Оторвав наконец взгляд от влажной плоскости от кружащей по ней тряпки, я увидела, как Пятиведерников бледнеет, синеет, как спазма сжимает его горло и не позволяет втянуть в легкие воздух.
Выяснилось, однако, что это не Пятиведерников, это Мартину плохо — это он хрипит, задыхается, приборы бьют тревогу. Я бросилась к дверям — призвать сестру, врачей.
Фру Брандберг тоже неожиданно вынырнула из своего транса, захлопнула рот, распрямилась и стала с участием наблюдать за действиями врачей. Не желая более рисковать, те постановили подключить искусственное дыхание.
Фру Брандберг обернулась ко мне и спросила:
— У вас осталась в России семья?
— Да, — призналась я. — Большая семья — где-то в белорусских болотах. Бабушка, дедушка, тетки, дядья, двоюродные сестрички, братья… И все они были абсолютно здоровы, не нуждались ни в какой медицинской помощи…
— О!.. — простонала она понимающе и принялась качать головой — монотонно, безостановочно, как китайский болванчик. — Примите мои сожаления…
— И еще одна бабушка, где-то в деревне, на севере, — прибавила я, воспользовавшись ее вниманием. — Я, правда, ни разу не была там. И Люба… Большая семья…
Состояние Мартина стабилизировалось, и мы снова оказались в палате втроем — он, я и фру Брандберг.
Но и Пятиведерников, не теряя драгоценного времени, вновь выпростался из зеркальной поверхности одного из прилежно жужжащих приборов.

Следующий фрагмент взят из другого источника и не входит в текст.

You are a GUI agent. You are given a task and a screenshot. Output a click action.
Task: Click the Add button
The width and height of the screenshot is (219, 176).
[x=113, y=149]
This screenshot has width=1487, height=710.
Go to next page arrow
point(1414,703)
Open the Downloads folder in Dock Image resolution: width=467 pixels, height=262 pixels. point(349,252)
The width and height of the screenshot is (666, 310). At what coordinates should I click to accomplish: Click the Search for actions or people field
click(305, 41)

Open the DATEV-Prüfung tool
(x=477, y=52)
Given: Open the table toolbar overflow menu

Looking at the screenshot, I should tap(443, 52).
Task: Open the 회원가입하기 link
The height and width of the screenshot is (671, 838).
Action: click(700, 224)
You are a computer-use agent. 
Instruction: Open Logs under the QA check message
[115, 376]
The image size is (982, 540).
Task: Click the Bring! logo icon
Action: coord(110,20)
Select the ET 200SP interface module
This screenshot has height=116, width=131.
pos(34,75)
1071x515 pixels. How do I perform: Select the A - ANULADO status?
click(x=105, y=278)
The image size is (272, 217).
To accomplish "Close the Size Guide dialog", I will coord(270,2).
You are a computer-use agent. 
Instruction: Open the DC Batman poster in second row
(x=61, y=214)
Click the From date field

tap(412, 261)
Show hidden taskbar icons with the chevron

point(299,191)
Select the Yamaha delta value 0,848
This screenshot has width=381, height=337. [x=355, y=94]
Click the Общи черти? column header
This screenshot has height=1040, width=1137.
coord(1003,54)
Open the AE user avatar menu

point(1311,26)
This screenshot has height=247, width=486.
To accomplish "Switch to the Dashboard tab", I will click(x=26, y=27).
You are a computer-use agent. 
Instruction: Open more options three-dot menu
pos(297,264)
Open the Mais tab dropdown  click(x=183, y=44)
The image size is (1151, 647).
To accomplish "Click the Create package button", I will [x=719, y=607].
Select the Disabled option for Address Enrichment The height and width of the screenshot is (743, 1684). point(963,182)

— Вы осуждаете меня, — произнес он мрачно. — Не отпирайтесь, я вижу, что осуждаете. — И вдруг взвизгнул: — Вам наплевать, что это мой единственный шанс!
— Наплевать, — согласилась я. — Уйдите, исчезните, оставьте меня! Это невыносимо! Чего вы от меня хотите? Я ничего не знаю и не желаю знать, устраивайте свою жизнь сами.
— Я уже устроил, — скривился он.
Что же это? Что же это такое! Я погибаю… Мне больно, невыносимо! Тяжко и страшно. Кто-то злобный, чужой, какой-то вражеский лазутчик забрался ко мне в голову, сидит там, крутится — подлое инородное тело, наглый раздувшийся еж, серый дерюжный мешок, набитый шипами и терниями, толкается, пихается, прожигает насквозь своими ядовитыми иглами, пытается разодрать, располовинить мое сознание. Никогда в жизни мне не было так плохо — даже в те дни, когда меня собирались выкинуть из нашей комнаты. Вскочить, закричать, завыть: помогите мне, помогите! Но к кому, к кому я могу обратить свой вопль? К фру Брандберг, к дежурной сестре, к Агнес?